FOSSTON — Essentia Health recently broke ground on an emergency room expansion in Fosston.
“We're actually building it out on the front of the building, so it'll be near the highway,” said Mike Curtis, Essentia Fosston administrator, in an interview Monday, April 20.
Curtis explained that after years of additions and renovations at the hospital, the current Fosston ER wound up in the middle of the building. The ER expansion — which officially broke ground on April 8 — will have an adjoining ambulance bay and six private patient rooms.

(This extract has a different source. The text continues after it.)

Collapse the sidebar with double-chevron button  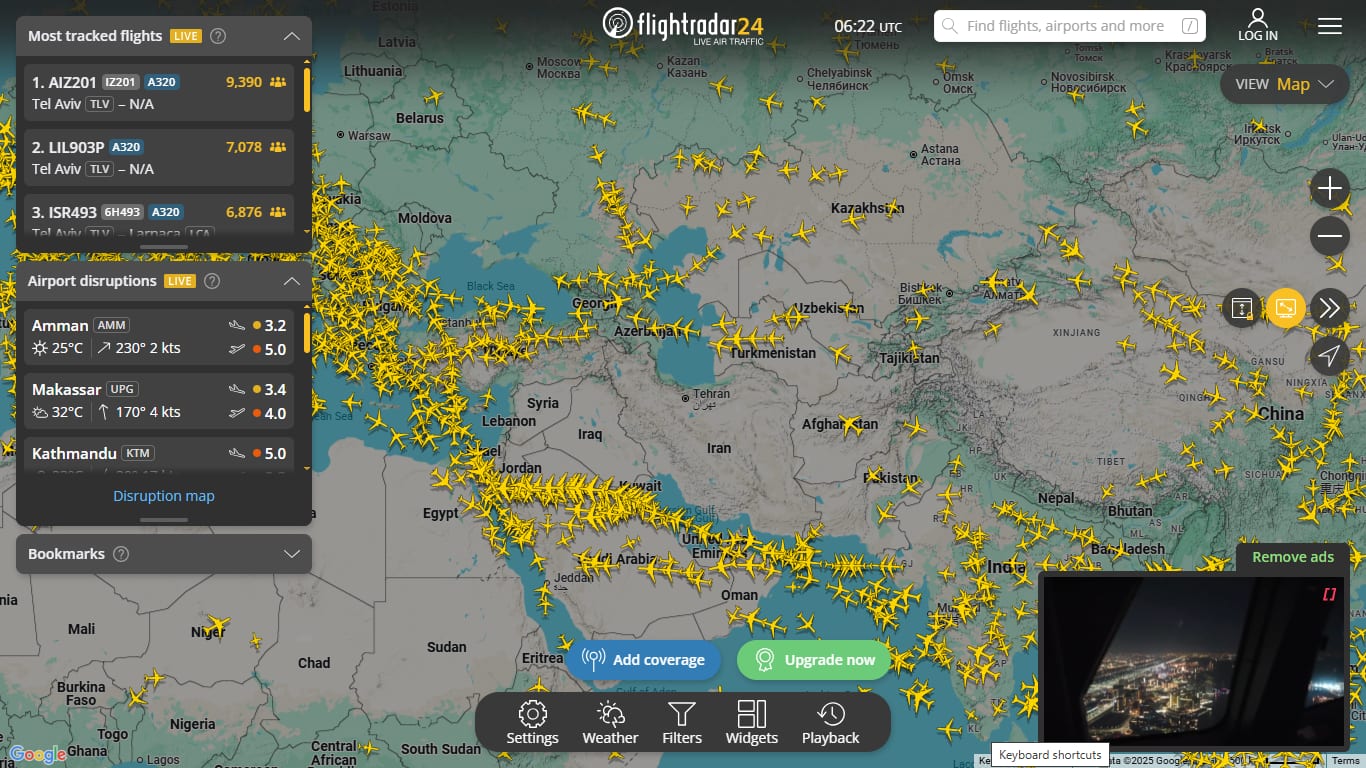(x=1330, y=309)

It will also be roughly five times larger than the current ER.
“We're able to update it at the same time with some behavioral health-oriented rooms that are safer and just really better match the existing medical needs of our community and the way health care is moving,” Curtis said.

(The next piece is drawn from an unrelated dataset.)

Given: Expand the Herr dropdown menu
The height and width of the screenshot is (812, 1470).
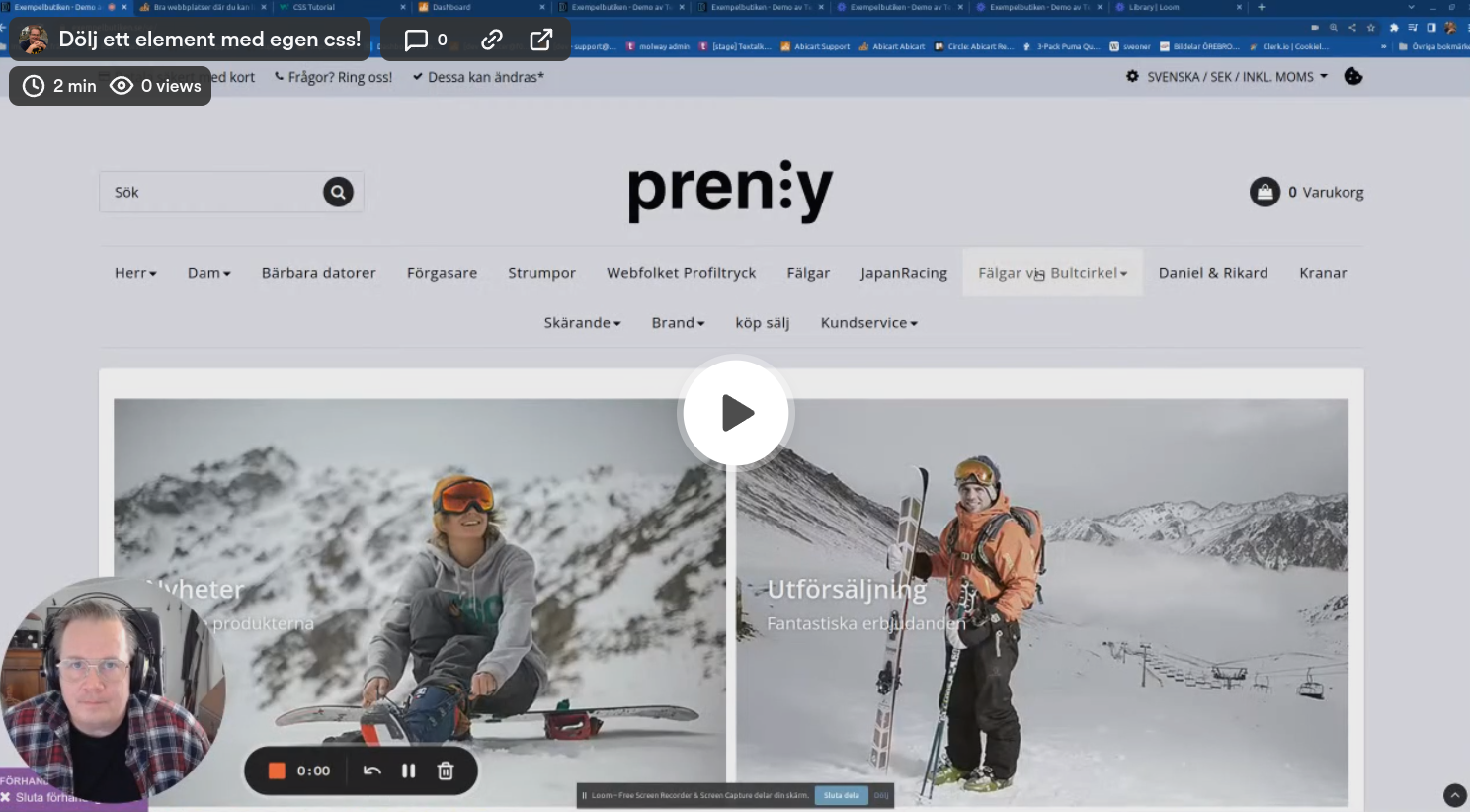Looking at the screenshot, I should (135, 273).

Systemwide, changes to federal health insurance programs like Medicaid have already led to a slight drop in patients seeking primary care, he said.
“Usually what that means is, maybe not at exactly the same time, but at least shortly thereafter, ERs start going up. If there aren't urgent cares, then it's ERs, and that is the community safety net,” Curtis said. “We were anticipating higher volume in general, which is one reason we are kind of adding space to it.”
Essentia Health is financing the $12 million ER project at Fosston, Curtis said, which has been part of Essentia’s long-term plan for the critical access hospital. Its service range includes a large swath of northwest Minnesota, including Thief River Falls, Crookston, Bemidji and Mahnomen.
Essentia Health announced last spring it would move ahead with two ER expansions: one in Fosston and a $13 million project in Virginia.
“We've all wanted it,” Curtis said of the ER project. “I'm just happy that we're able to do it now.”
Construction is anticipated to begin in earnest later this spring and slated to end by next summer.
In an April 3 news release, the city of Fosston stated that 17 years ago, as part of its agreement with Essentia Health, an ER expansion was discussed with a $5 million price tag.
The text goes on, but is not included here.